Time to see the results.

Age-wise causes of death in males

Male children mostly die due to Infectious and parasitic diseases, Respiratory infections, Maternal conditions, Neonatal conditions, and Nutritional deficiencies. Most teen and youth deaths (15-29 years in age) happen due to injuries. As men get old, serious ailments (Birth ailments, Cancer, Cardiovascular, Respiratory, and others) become more pronounced causes of death.

Age-wise causes of death in females

Females follow a similar distribution. One notable difference is that relatively few women die due to injuries. Is that the reason women live longer than men?

The plots effectively showed the common diseases for each age group. Of course, this plot only gives a summary. And the summary is what we wanted from this viz.

Shortcomings

The plots were 90% there. Unfortunately, there are a few flaws.

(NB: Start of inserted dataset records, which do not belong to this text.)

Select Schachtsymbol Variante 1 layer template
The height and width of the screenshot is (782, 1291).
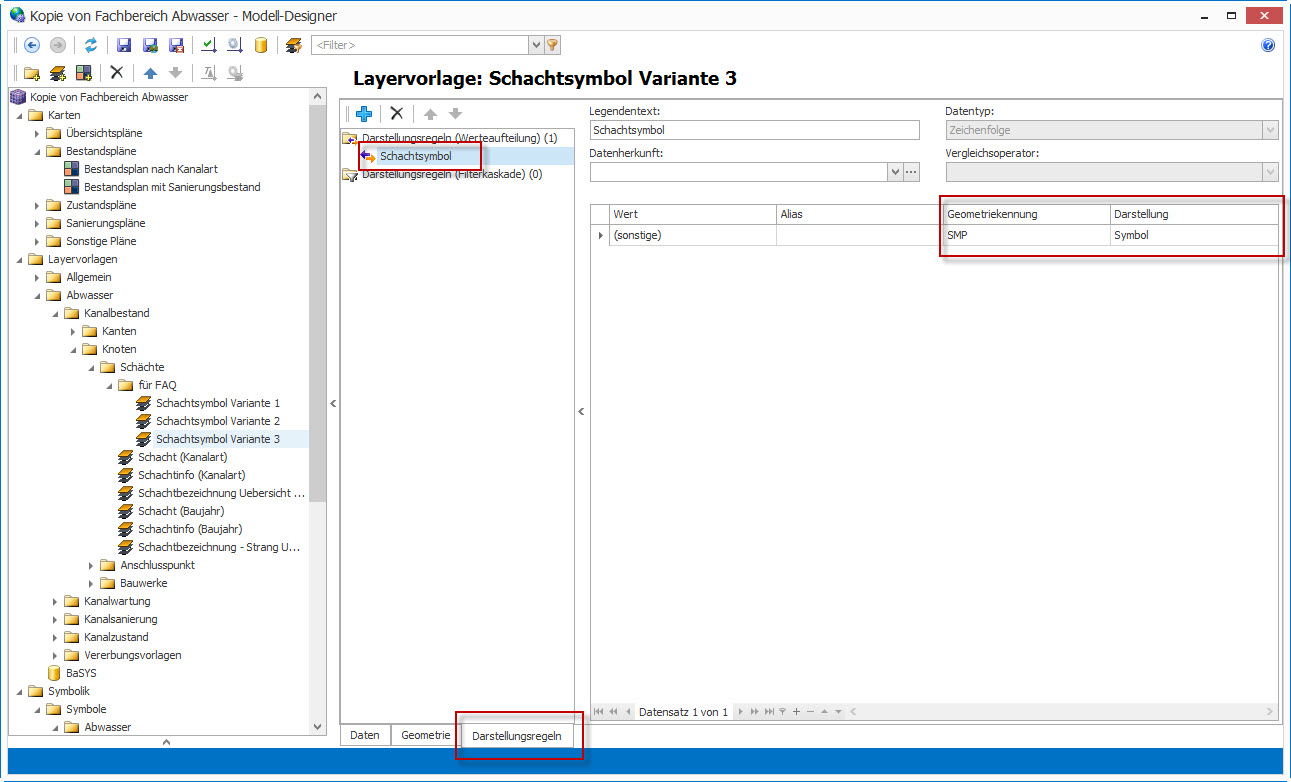click(217, 403)
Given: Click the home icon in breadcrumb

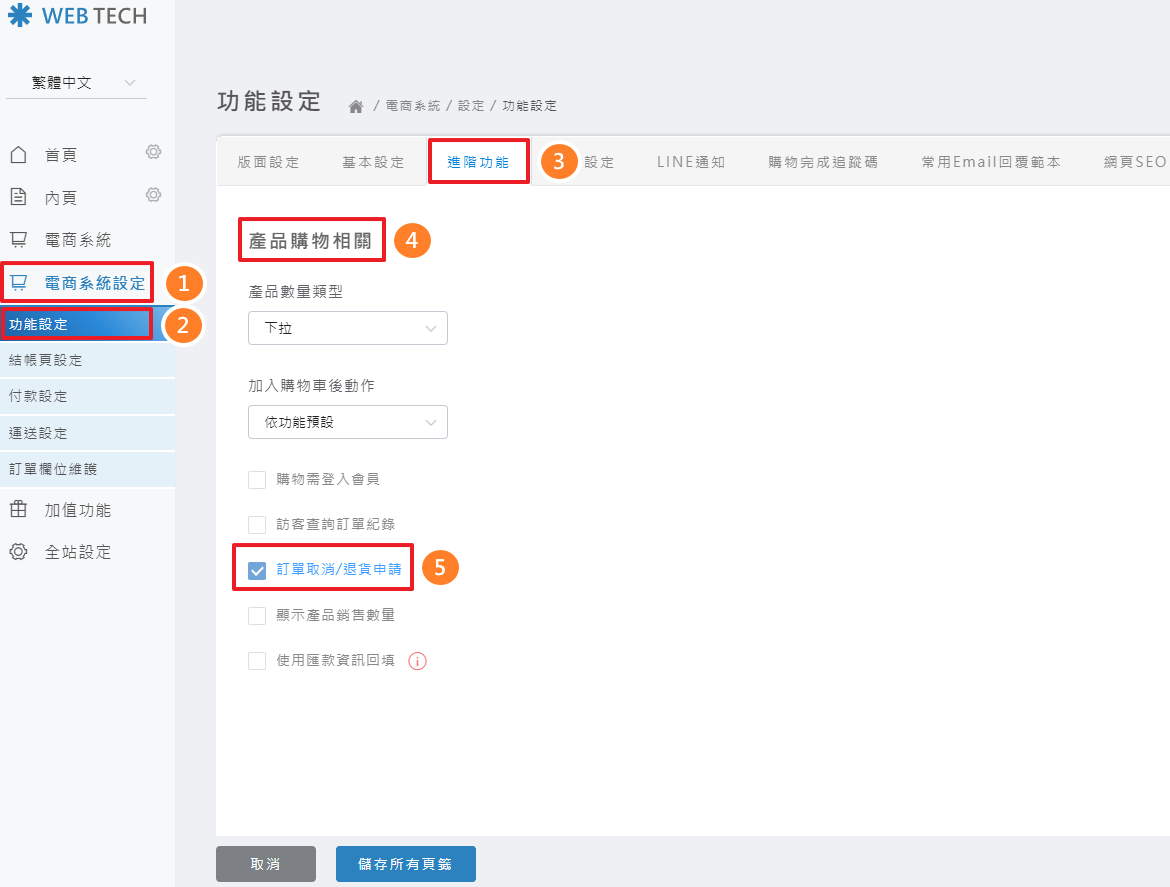Looking at the screenshot, I should click(x=355, y=106).
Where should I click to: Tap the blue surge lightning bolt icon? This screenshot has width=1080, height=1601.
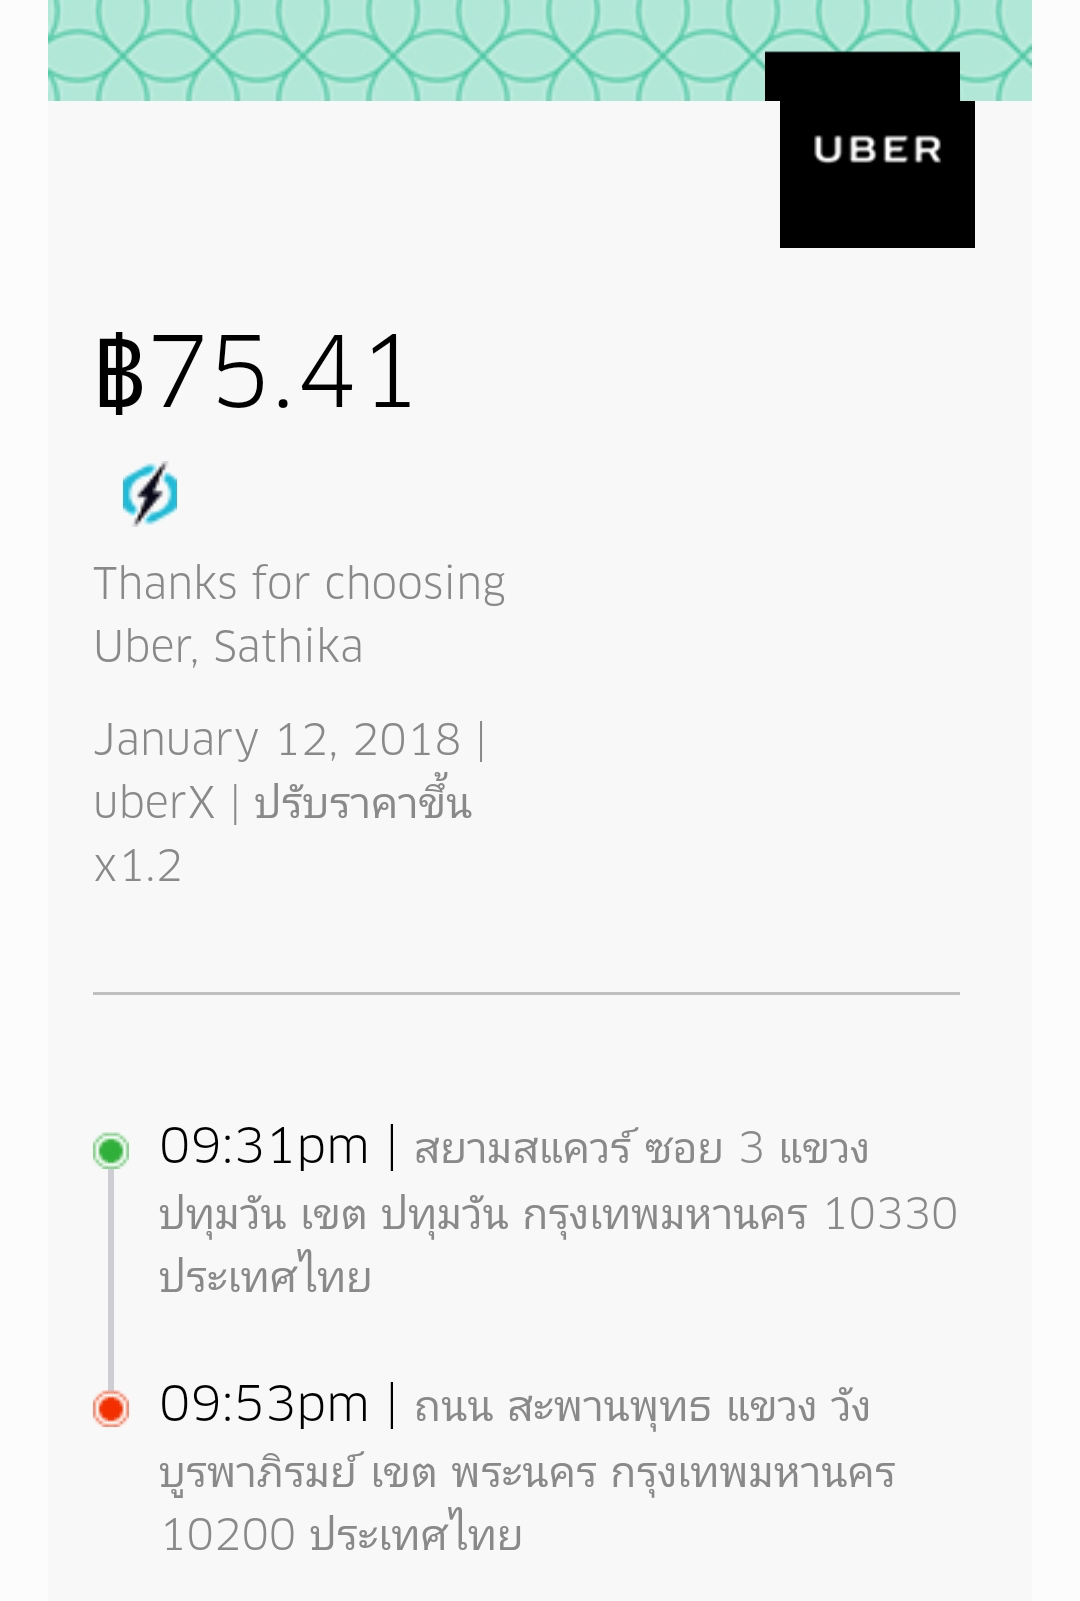150,493
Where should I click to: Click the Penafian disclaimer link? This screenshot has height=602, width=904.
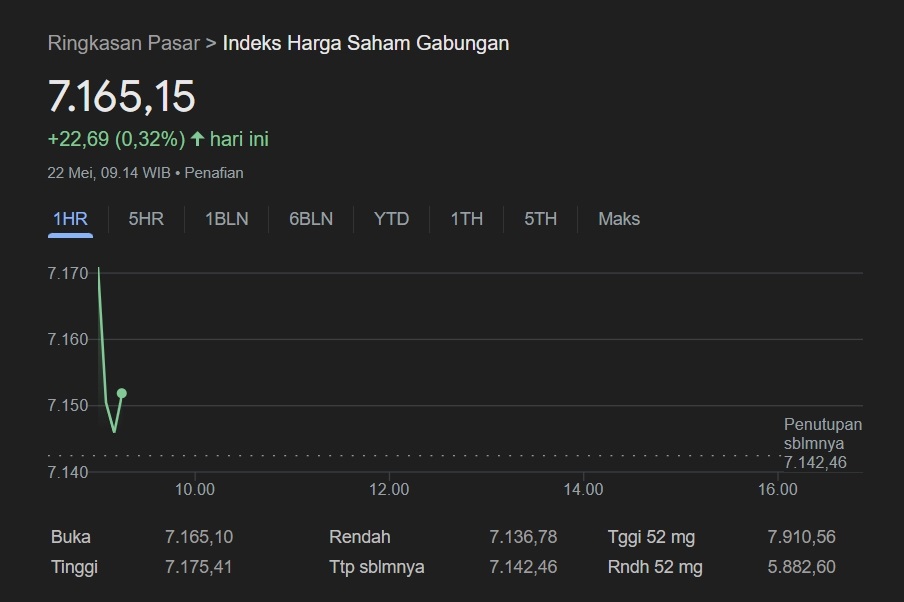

While it provides me with a summary, it does not tell me the strength of the relationship. In that aspect, it is similar to pie charts. And the internet is filled with articles about why pie charts are unhelpful plots.

Another issue is the random colour and edge width assigned to each edge. A node may be yellowish-green in colour. Even if the edge width is relatively higher, the edge will still not be prominent. I re-ran my code to get the version with the right colours. We could solve this by hand-selecting the colours and tuning the edge widths with a constant factor.

Conclusion

We wanted a summary visualisation of our GroupBy (or pivot table) output. To achieve that, we converted it into a bipartite graph and rendered it using Matplotlib.

There are flaws in this visualisation. The strength of the relationship is not apparent. Additionally, edge colour and widths need tuning to make the strong relationships prominent. Fixing these issues is a future work.